Direct costs are **typically quoted directly** through the supplier or vendor of the product, material, or service. Indirect costs cannot always be quantified with certainty, so they are not factored in when calculating ROI.

However, it is important to note that even if no money was invested in research, development, or production, there will still be indirect costs such as *lost opportunity due* to waiting for equipment to be repaired or replaced. These types of expenses should be accounted for when determining ROI.

## Calculate your process effectiveness

A key part of determining ROI is calculating your process’s efficiency or effectiveness measure, referred to as your metric. There are many metrics you can use to calculate this, but the most common one is return on investment (ROI).

The numerator in an ROI calculation is typically called the effectiveness measure or performance indicator and the denominator is usually cost. The ratio of these *two values determines* how efficient or effective your process is.

A *higher ratio means* that your process is more efficient than it was before. It *may even indicate* that there is something about your current process that is not working and needs to be changed!

By using this formula, you can determine if any changes need to be made to **achieve better results**. For example, if the ratio of sales divided by marketing costs is 2:1, then doubling the price of marketing will result in a twice-improved outcome.

## Calculate your process reliability

The second way to calculate ROI is by calculating your *process reliability* or repeatability. This is done by looking at how often a **specific process step happens**, compared to the number of times it should happen.

A common example of this is when an employee in your organization does not show up for **work every day**, but they always come into work before going home. Because they never leave the workplace, we can say that their job requires them to be there until they do not, thus making the cost of *living per pay check higher* than what it should be.

This concept applies to business processes. If you have a process that takes too long to complete, you are paying more money for the materials, equipment, labor, etc. used to make each product or service.

The cost of these resources must then be factored into the price of the item being produced or serviced. This adds to the overall cost of producing or serving a product or completing a task.

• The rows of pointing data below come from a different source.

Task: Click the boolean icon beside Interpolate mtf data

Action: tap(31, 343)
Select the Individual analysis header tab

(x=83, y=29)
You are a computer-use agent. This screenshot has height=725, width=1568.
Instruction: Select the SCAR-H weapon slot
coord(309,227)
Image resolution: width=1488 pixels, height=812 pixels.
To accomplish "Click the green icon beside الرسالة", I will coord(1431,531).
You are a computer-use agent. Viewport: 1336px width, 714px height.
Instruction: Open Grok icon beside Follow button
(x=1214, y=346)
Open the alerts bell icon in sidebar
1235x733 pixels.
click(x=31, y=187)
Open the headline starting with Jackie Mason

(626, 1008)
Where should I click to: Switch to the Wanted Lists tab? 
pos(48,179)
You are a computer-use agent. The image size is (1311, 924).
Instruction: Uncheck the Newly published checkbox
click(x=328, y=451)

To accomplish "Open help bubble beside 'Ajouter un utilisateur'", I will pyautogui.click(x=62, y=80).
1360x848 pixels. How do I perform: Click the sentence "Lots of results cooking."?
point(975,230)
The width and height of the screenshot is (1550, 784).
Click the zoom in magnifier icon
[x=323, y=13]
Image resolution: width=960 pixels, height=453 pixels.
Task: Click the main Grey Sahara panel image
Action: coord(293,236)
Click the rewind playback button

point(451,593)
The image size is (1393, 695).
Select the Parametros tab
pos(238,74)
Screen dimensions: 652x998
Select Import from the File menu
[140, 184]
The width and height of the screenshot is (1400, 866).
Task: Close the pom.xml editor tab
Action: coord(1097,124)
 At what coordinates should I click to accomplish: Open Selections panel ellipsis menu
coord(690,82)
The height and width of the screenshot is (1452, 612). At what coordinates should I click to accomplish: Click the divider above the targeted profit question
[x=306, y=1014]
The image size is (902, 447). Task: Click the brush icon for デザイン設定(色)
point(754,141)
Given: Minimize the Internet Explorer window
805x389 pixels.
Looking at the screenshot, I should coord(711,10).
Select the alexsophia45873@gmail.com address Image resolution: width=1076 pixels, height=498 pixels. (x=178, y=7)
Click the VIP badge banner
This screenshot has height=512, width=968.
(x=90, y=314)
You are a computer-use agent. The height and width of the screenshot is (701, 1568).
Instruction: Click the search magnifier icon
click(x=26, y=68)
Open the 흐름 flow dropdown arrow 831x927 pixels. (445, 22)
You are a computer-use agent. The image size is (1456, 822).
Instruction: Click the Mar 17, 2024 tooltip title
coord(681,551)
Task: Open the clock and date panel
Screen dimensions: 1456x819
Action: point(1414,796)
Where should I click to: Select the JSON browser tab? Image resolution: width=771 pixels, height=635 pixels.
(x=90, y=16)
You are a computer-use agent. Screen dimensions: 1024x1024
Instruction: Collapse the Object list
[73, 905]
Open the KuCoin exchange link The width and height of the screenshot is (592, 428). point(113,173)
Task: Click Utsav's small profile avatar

## Calculate your process safety

A process improvement is not worth it unless you know how to measure its success. This *means calculating return* on investment (ROI) for this project, as well as determining if the benefits of this project are still significant even after accounting for costs.

It’s very difficult to determine whether or not an *experiment worked without comparing* what happened before the change with what happens now.

By measuring changes in performance at similar times earlier in the process, we can compare pre-and post-change data to get a sense of whether or not the experiment succeeded. We call these comparisons control groups because they serve as a reference point to tell us whether the experiment had an effect.

With that, let’s calculate ROI for process improvements!

Calculating ROI via cost/benefit analysis

To determine the ROI of a process improvement, first you need to figure out what costs there were and what benefits exist now. These should be separate categories because one can influence the other.

Next, divide the latter by the former to find the ratio. The numerator is then divided by the denominator to obtain the final result. In our case, that *would look like* this: benefit / cost = ratio.

So, what types of process improvements have good ROIs? As mentioned above, looking at control groups is a great way to do this.

## Calculate your return on investment (ROI)

A common way to measure ROI is via what’s called the cost-benefit analysis. This calculates the benefit of an intervention by subtracting the costs of the intervention from the changes it produced in the system.

The benefits are **usually seen** as improvements or **positive effects**, while the costs are associated with doing the intervention. By adding up the differences, you can *determine whether* the experiment was worth its price.